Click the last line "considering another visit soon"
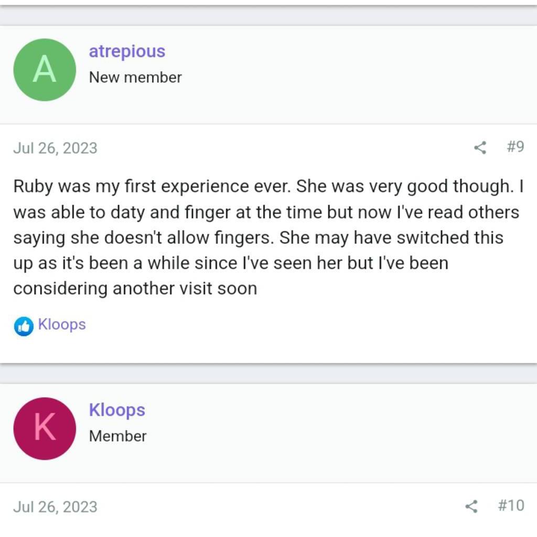This screenshot has height=537, width=537. click(135, 288)
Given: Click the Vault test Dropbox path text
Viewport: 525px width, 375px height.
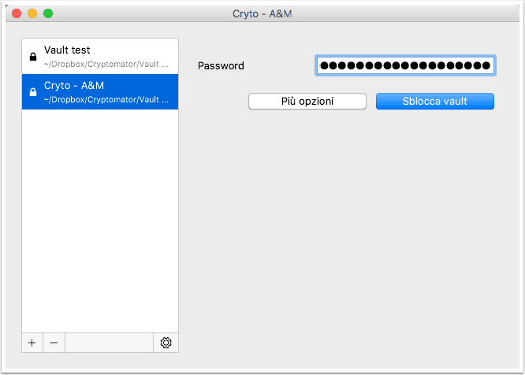Looking at the screenshot, I should pyautogui.click(x=106, y=65).
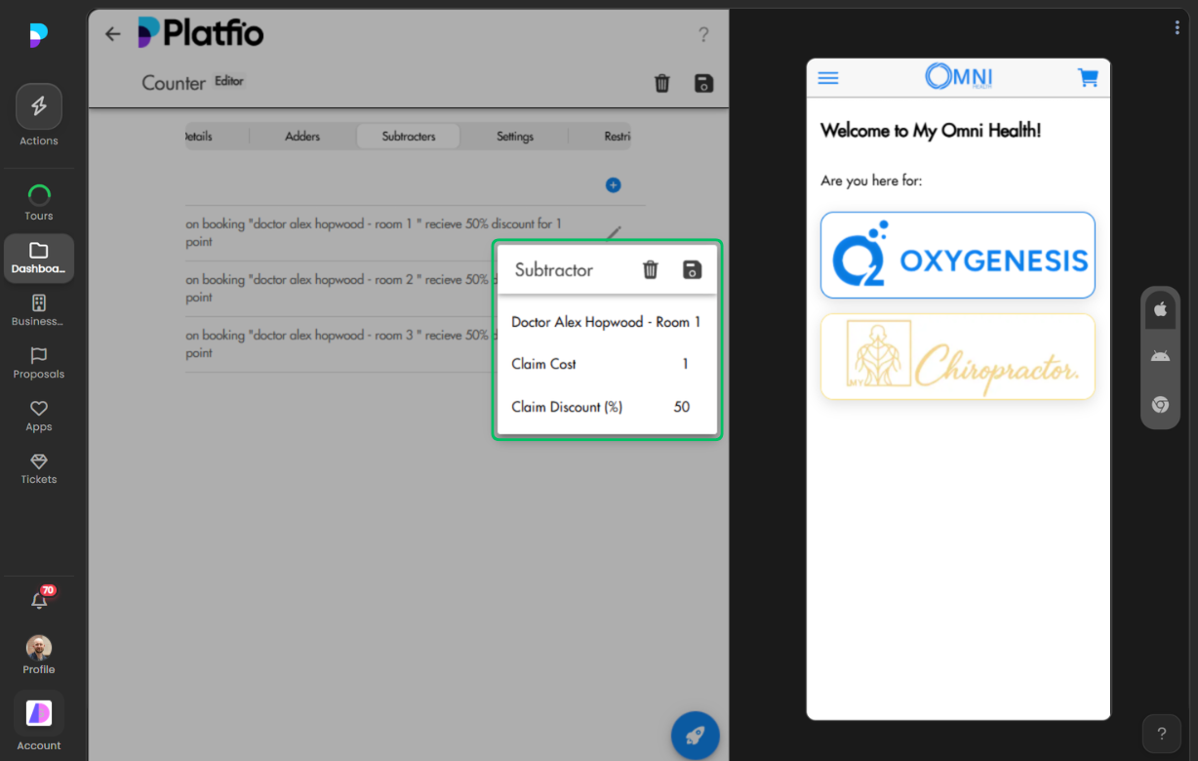Screen dimensions: 1198x761
Task: Switch to the Settings tab
Action: coord(515,137)
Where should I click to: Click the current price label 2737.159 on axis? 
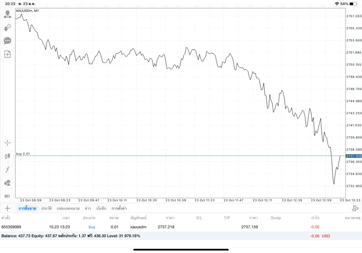[x=354, y=156]
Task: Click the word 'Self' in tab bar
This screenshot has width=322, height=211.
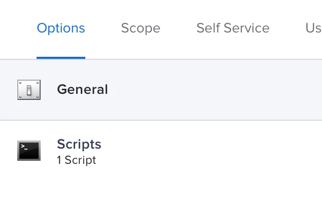Action: click(208, 28)
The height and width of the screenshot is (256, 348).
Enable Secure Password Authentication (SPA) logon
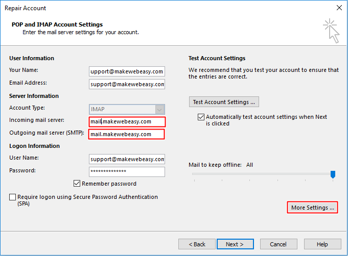[12, 197]
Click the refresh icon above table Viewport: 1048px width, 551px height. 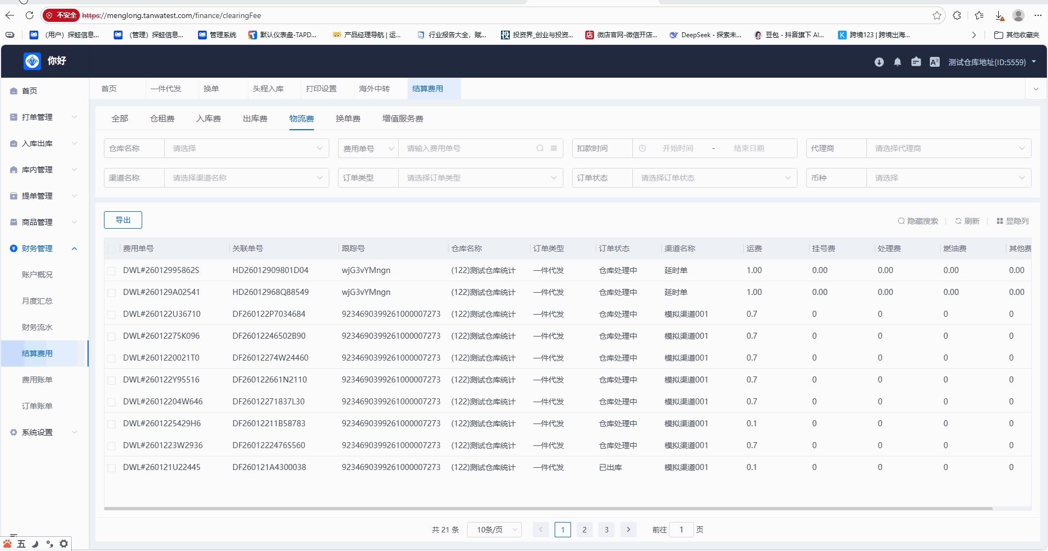click(958, 221)
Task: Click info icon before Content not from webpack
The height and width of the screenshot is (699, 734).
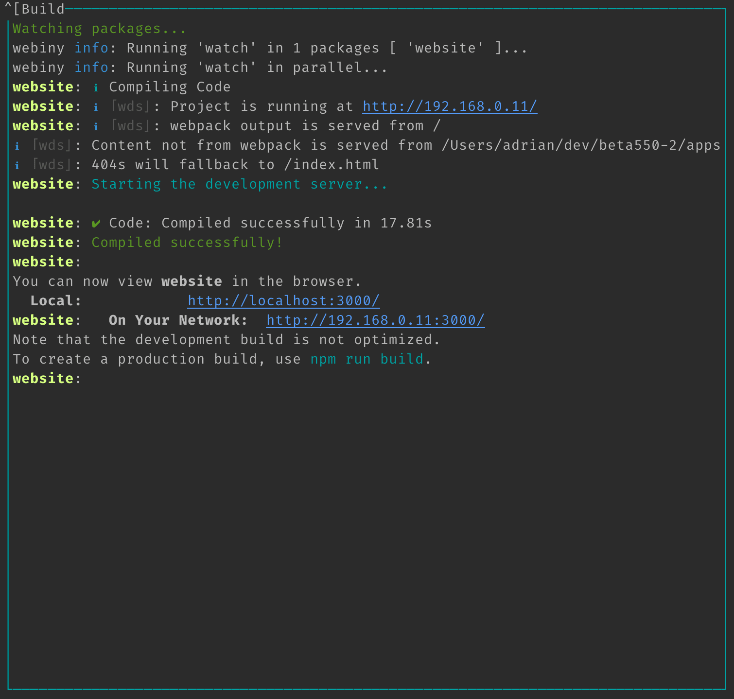Action: (17, 146)
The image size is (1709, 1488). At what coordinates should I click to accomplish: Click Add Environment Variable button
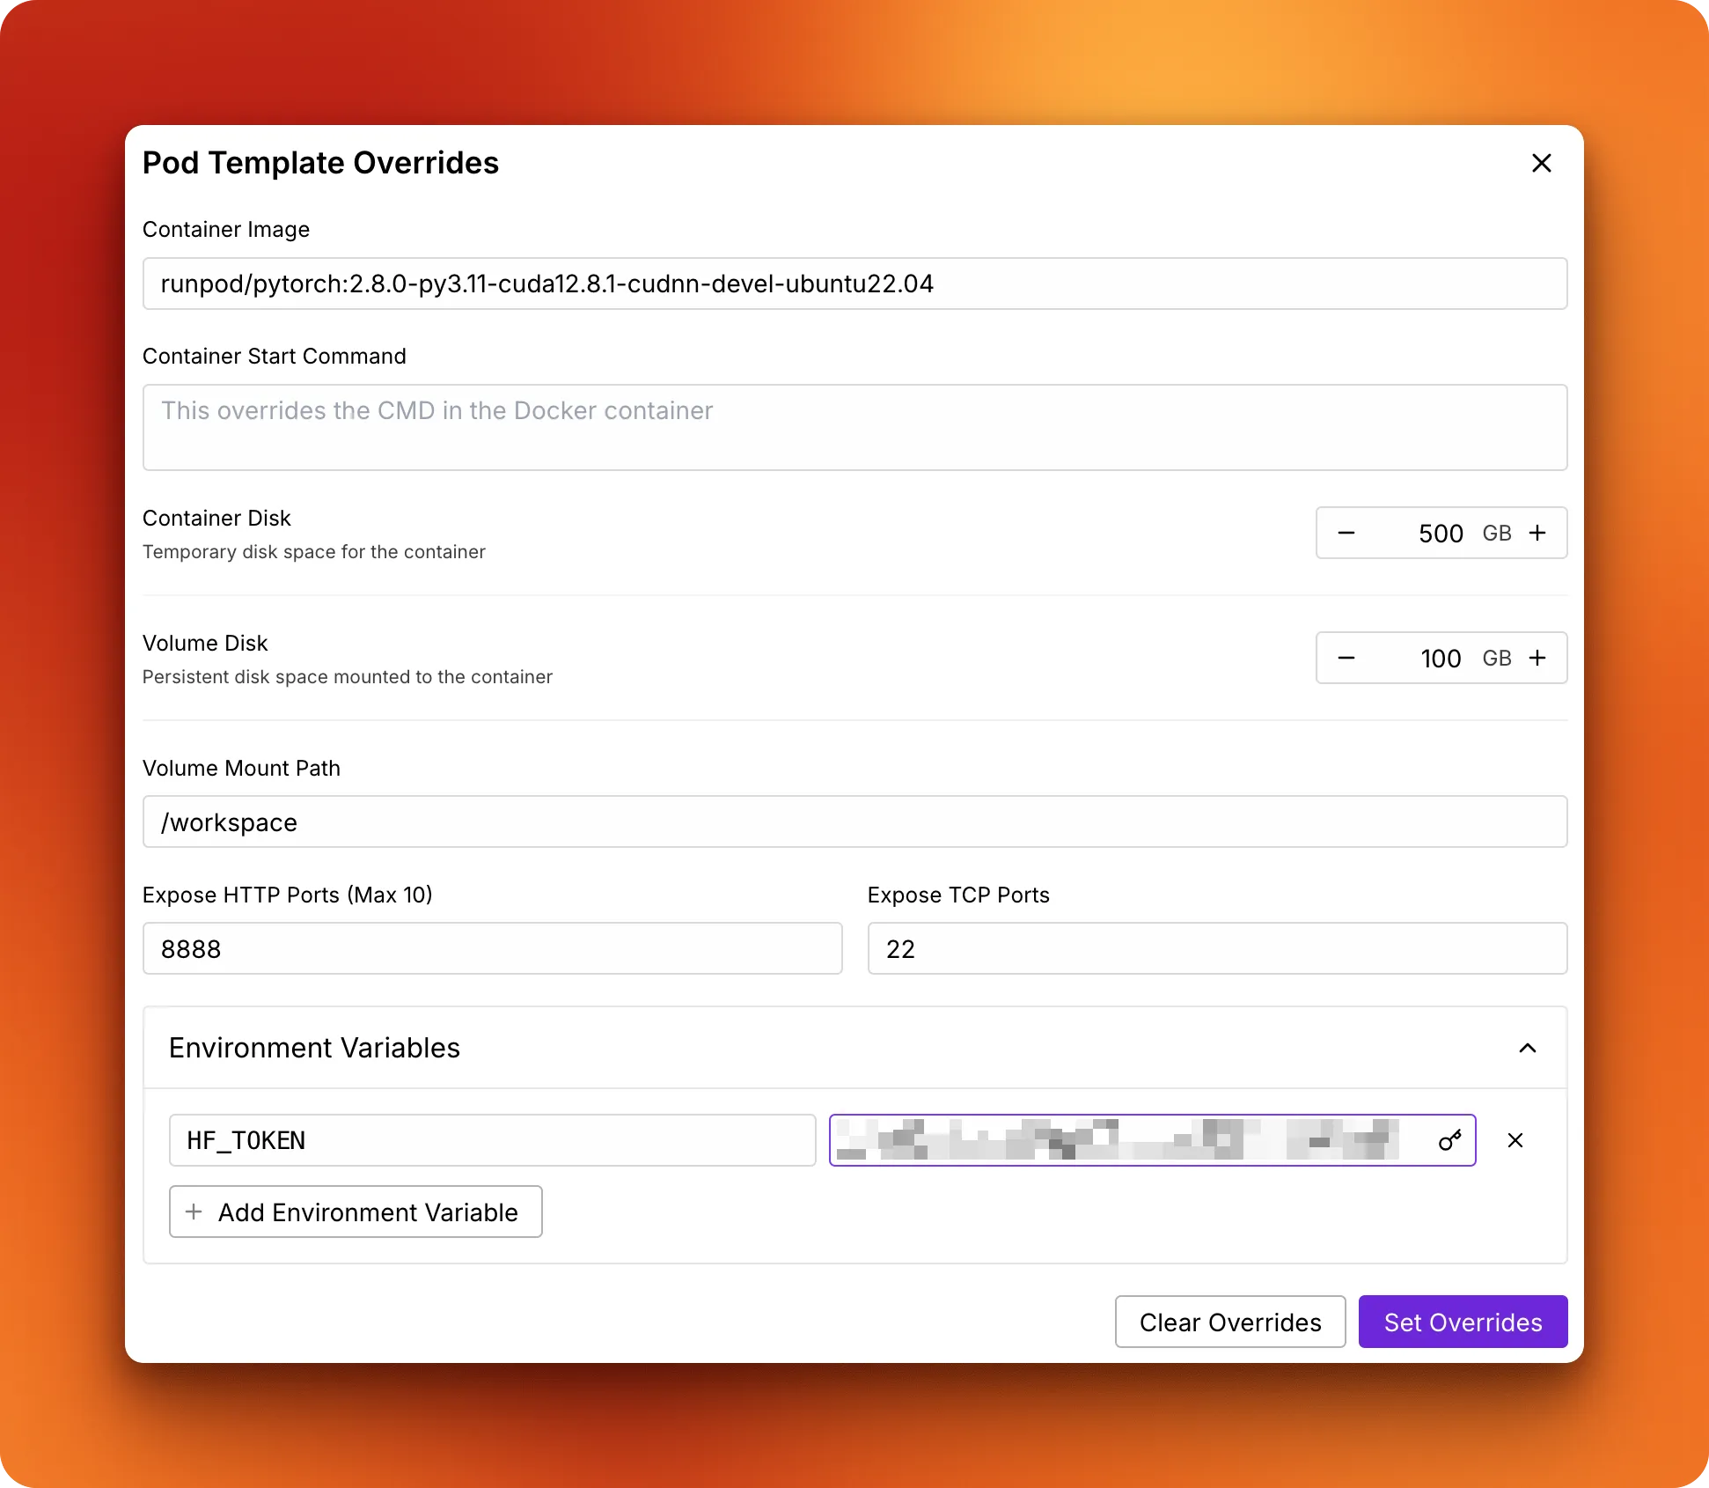356,1212
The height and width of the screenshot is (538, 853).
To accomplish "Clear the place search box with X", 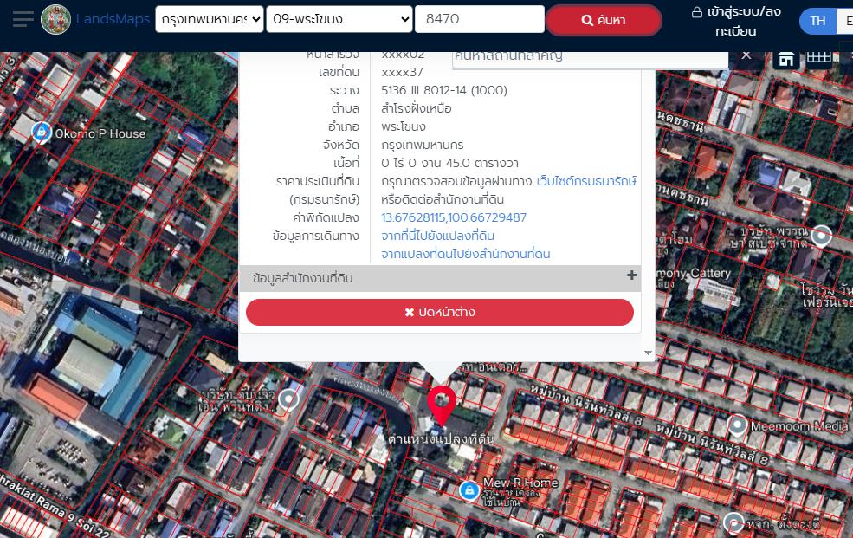I will pos(746,55).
◆ ◆ ◆ ◆ ◆
What the exercise asks
Now transcribe the lines above exactly, starting at the line containing "Task: Click info" and ending at the line containing "The height and width of the screenshot is (538, 853).", both lines included, pictures excluded.

Answer for the task
Task: Click info icon before Content not from webpack
The height and width of the screenshot is (699, 734).
Action: (17, 146)
The image size is (1709, 1488). At what coordinates should I click to accomplish: Click Add Environment Variable button
356,1212
The height and width of the screenshot is (538, 853).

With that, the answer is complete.